Best Photo of the Gum Nebula 41

Best Photo of the Gum Nebula 41

Hot young stars sparkle in the center of a huge cloud of interstellar gas hydrogen. This photograph was taken by the MPG / ESO 2, 2 meter telescope by the European Southern Observatory at La Silla in the Atacama Desert (Chile).

The intense radiation emitted by the stars ionizes the hydrogen in the clouds. This causes it to glow with the red long waves of visible light. The nebula named Gum 41 is located at a distance of 7300 light years from the planet Earth. She is in the constellation Centaurus.
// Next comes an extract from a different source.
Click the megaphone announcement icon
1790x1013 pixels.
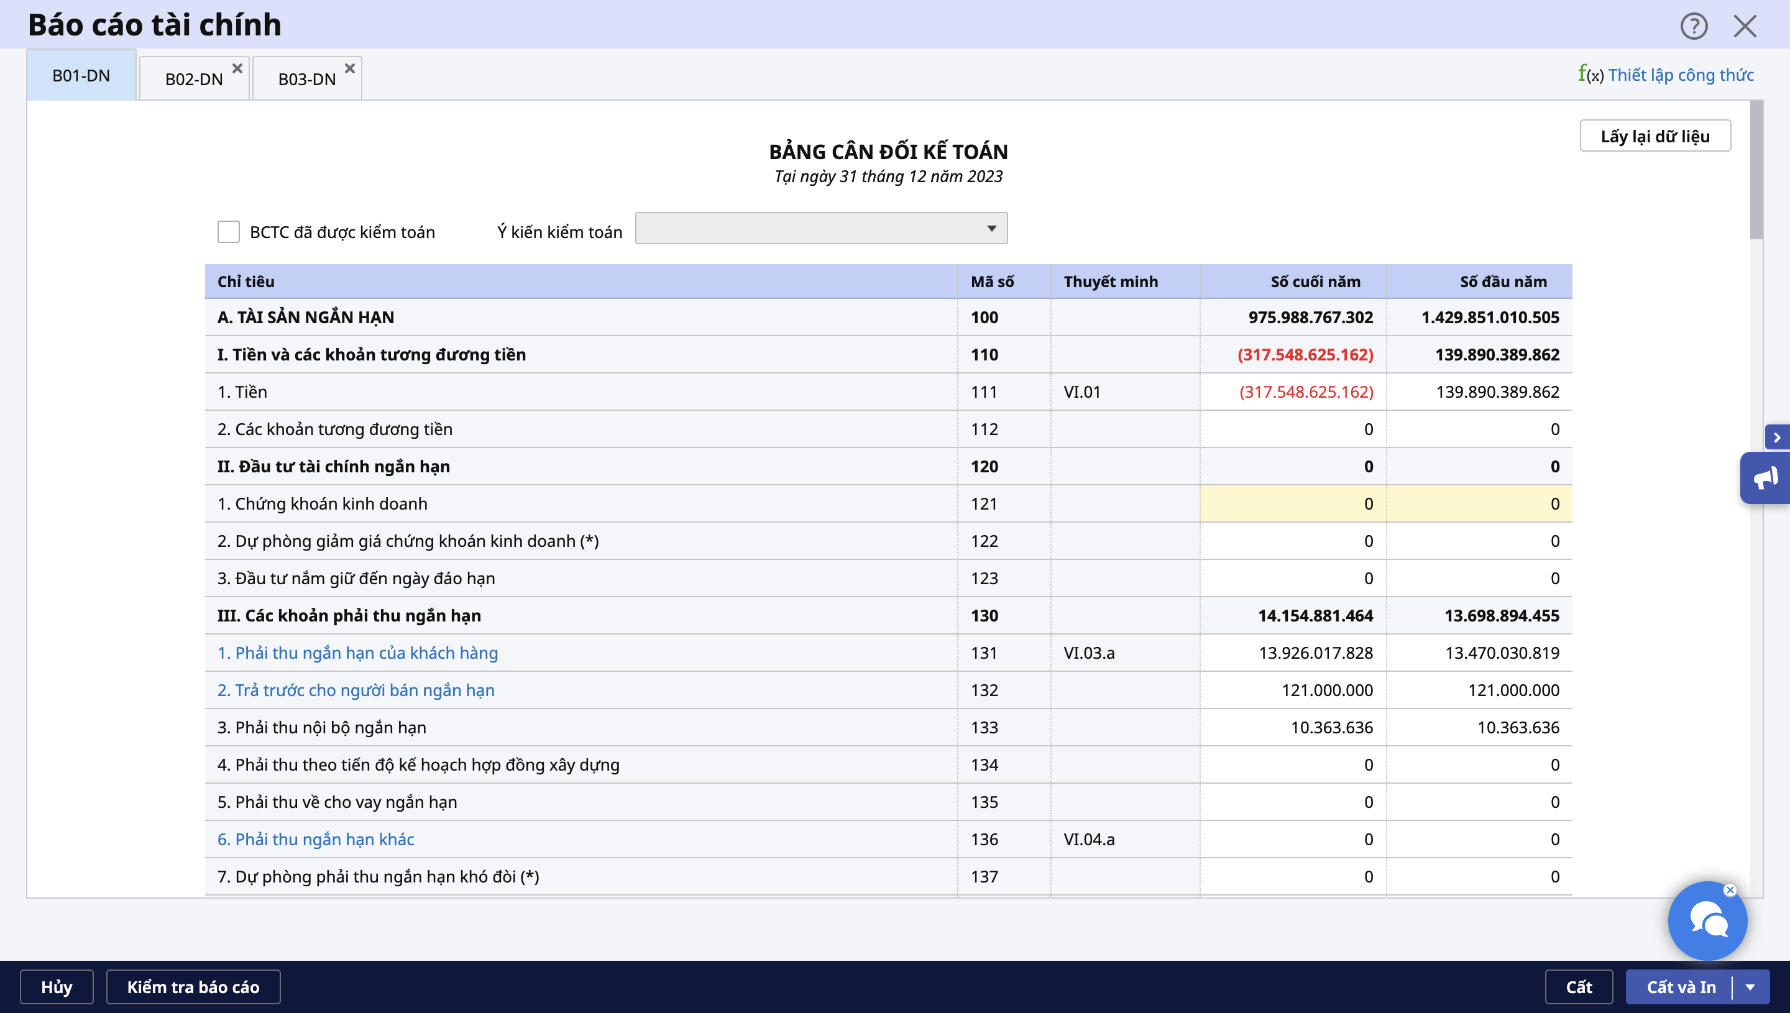point(1765,478)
The picture at the beginning of the article was made using a special filter designed to enhance the red glow of hydrogen. In fact, if you flew past Gum 41, you would not be able to see this glow. Gas and light are scattered there. Gum 41 did not deserve his name, because he looks like a lump of chewing gum. This nebula, like many others, was discovered by the Australian astronomer Colin Gum in 1951. The nebula was introduced into the well-known HII emission nebula catalog, which was published four years later.

Unfortunately, the talented Gum died through an accident that happened when he was skiing in the mountains of Switzerland in 1960. Then he was only 36 years old. 85 nebulae and 1 crater on the moon are named after him.